### [SHORT PROBLEM]
Render every line of the items below as a Markdown table with the columns Row and Item line, numbering the rows and omitting blank lines.
+===+
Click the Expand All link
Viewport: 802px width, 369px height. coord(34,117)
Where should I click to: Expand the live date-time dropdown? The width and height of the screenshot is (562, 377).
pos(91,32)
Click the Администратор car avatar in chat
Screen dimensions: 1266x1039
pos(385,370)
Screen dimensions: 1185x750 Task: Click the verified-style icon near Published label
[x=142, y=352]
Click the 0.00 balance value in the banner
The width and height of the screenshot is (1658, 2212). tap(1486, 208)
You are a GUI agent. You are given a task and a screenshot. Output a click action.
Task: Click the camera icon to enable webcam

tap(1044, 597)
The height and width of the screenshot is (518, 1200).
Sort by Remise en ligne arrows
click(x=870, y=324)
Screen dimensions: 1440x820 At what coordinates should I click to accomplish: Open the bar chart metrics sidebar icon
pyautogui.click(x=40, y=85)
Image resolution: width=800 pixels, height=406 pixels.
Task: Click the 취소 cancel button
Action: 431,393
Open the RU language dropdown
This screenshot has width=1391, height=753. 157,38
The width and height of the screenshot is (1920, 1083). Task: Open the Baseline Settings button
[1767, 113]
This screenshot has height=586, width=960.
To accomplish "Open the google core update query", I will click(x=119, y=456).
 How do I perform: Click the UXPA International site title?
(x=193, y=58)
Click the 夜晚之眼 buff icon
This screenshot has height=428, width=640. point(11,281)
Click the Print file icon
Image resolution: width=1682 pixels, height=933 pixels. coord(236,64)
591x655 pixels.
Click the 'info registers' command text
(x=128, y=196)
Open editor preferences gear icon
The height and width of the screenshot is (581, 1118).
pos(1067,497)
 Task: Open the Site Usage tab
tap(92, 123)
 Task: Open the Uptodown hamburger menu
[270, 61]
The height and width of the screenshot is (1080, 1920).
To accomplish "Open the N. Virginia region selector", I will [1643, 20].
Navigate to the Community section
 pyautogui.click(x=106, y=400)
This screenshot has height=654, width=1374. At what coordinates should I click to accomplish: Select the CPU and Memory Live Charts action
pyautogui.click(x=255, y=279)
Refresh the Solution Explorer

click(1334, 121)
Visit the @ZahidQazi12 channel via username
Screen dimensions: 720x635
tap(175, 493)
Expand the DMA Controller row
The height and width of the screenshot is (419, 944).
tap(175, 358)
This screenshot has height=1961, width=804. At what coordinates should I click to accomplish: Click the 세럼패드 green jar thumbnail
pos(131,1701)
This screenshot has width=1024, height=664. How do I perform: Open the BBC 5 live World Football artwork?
+===+
### [OUTPUT]
| Row | Item line |
|---|---|
| 1 | Click the Expand All link |
| 2 | Viewport: 802px width, 369px height. coord(34,117) |
| 3 | Where should I click to: Expand the live date-time dropdown? The width and height of the screenshot is (562, 377). |
| 4 | pos(91,32) |
| 5 | Click the Администратор car avatar in chat |
| 6 | Screen dimensions: 1266x1039 |
| 7 | pos(385,370) |
| 8 | Screen dimensions: 1185x750 Task: Click the verified-style icon near Published label |
| 9 | [x=142, y=352] |
| 10 | Click the 0.00 balance value in the banner |
| 11 | The width and height of the screenshot is (1658, 2212). tap(1486, 208) |
| 12 | You are a GUI agent. You are given a task and a screenshot. Output a click action. |
| 13 | Task: Click the camera icon to enable webcam |
| 14 | tap(1044, 597) |
| 15 | The height and width of the screenshot is (518, 1200). |
| 16 | Sort by Remise en ligne arrows |
| 17 | click(x=870, y=324) |
| 18 | Screen dimensions: 1440x820 At what coordinates should I click to accomplish: Open the bar chart metrics sidebar icon |
| 19 | pyautogui.click(x=40, y=85) |
| 20 | Image resolution: width=800 pixels, height=406 pixels. |
| 21 | Task: Click the 취소 cancel button |
| 22 | Action: 431,393 |
| 23 | Open the RU language dropdown |
| 24 | This screenshot has width=1391, height=753. 157,38 |
| 25 | The width and height of the screenshot is (1920, 1083). Task: Open the Baseline Settings button |
| 26 | [1767, 113] |
| 27 | This screenshot has height=586, width=960. |
| 28 | To accomplish "Open the google core update query", I will click(x=119, y=456). |
| 29 |  How do I perform: Click the UXPA International site title? |
| 30 | (x=193, y=58) |
| 31 | Click the 夜晚之眼 buff icon |
| 32 | This screenshot has height=428, width=640. point(11,281) |
| 33 | Click the Print file icon |
| 34 | Image resolution: width=1682 pixels, height=933 pixels. coord(236,64) |
| 35 | 591x655 pixels. |
| 36 | Click the 'info registers' command text |
| 37 | (x=128, y=196) |
| 38 | Open editor preferences gear icon |
| 39 | The height and width of the screenshot is (581, 1118). |
| 40 | pos(1067,497) |
| 41 |  Task: Open the Site Usage tab |
| 42 | tap(92, 123) |
| 43 |  Task: Open the Uptodown hamburger menu |
| 44 | [270, 61] |
| 45 | The height and width of the screenshot is (1080, 1920). |
| 46 | To accomplish "Open the N. Virginia region selector", I will [1643, 20]. |
| 47 | Navigate to the Community section |
| 48 |  pyautogui.click(x=106, y=400) |
| 49 | This screenshot has height=654, width=1374. At what coordinates should I click to accomplish: Select the CPU and Memory Live Charts action |
| 50 | pyautogui.click(x=255, y=279) |
| 51 | Refresh the Solution Explorer |
| 52 | click(1334, 121) |
| 53 | Visit the @ZahidQazi12 channel via username |
| 54 | Screen dimensions: 720x635 |
| 55 | tap(175, 493) |
| 56 | Expand the DMA Controller row |
| 57 | The height and width of the screenshot is (419, 944). |
| 58 | tap(175, 358) |
| 59 | This screenshot has height=1961, width=804. At what coordinates should I click to accomplish: Click the 세럼패드 green jar thumbnail |
| 60 | pos(131,1701) |
| 61 | This screenshot has width=1024, height=664. How do I perform: Open the BBC 5 live World Football artwork? |